* _Task goal_
In the passage below on risk treatment, what four strategies are generally used to control negative risk?

-- Begin Text to read --

Risk Treatment in Risk Management Process

Risk is defined as an uncertain event or condition that, if it occurs has a positive or negative effect on a project's objectives. In every project the Risk Management Process (RPM) is essential to keep control, reduce cost, and using resources as efficient as possible. An important task for the project management is to try to mitigate the negative effects and benefit from the positive outcomes. RPM consists of 5 steps that are used throughout the project life cycle. The 5 steps are as follows: [1] [2]

  1. Step 1 - Establish context
  2. Step 2 - Identify risks
  3. Step 3 - Analyse risks
  4. Step 4 - Evaluate risks
  5. Step 5 - Treat risks

Risks and risk management will vary a lot in projects due to every project being unique. Both risks and projects varies a lot in importance and threat throughout the project life cycle. Therefore, standardization of risk treatment is almost impossible. This article will mainly focus on the treatment of risks, and highlight some of the characteristics that renewable energy developers might face in renewable energy projects. Even though risks vary form project to project, the process of identifying, assessing, and controlling risks is standard for almost every project. Risk treatment is the final step in risk management, and therefore a vital step for the project manager in order to efficiently handle risks that are identified. [1]



Risk Treatment and Control

Risk treatment can be defined as the process of selecting and implementing measures to modify risk. When analyzing the risks and measures to modify them, every risk should be measured and considered based on a cost-benefit analysis. The cost-benefit analysis is done during the first steps of the RPM. If this analysis is done thoroughly and every direct or indirect costs whether substantial or theoretical, and estimated either monetary or other terms, the risk treatment will be done better and more efficiently. Risks can have both negative and positive outcomes, by identifying the potential outcome of each risks, the treatment of these risks are handled similarly, although interpreted differently. Risks that have potential positive outcomes are likely to get the management to start or continuing an activity that is likely to create or maintain this positive outcome. Management would like to avoid risks with possible negative outcomes by stopping or reducing activities that can cause this risk. [3]


There are in general four different strategies to controlling negative risk. These four are also most used strategies in energy projects. The strategies are as follows: [4]

  1. Avoid
  2. Mitigate
  3. Transfer/share
  4. Acceptance

These strategies and what they imply is described further on in this section.

-- End Text to read --
-- Begin Data block --

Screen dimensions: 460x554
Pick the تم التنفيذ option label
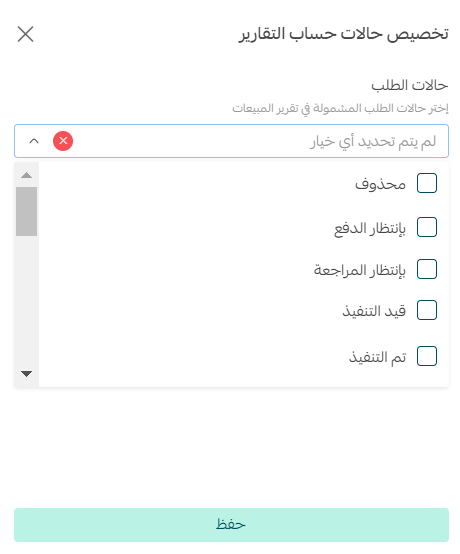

-- End Data block --

* _Response to the exercise_
Avoid, mitigate, transfer/share, and acceptance.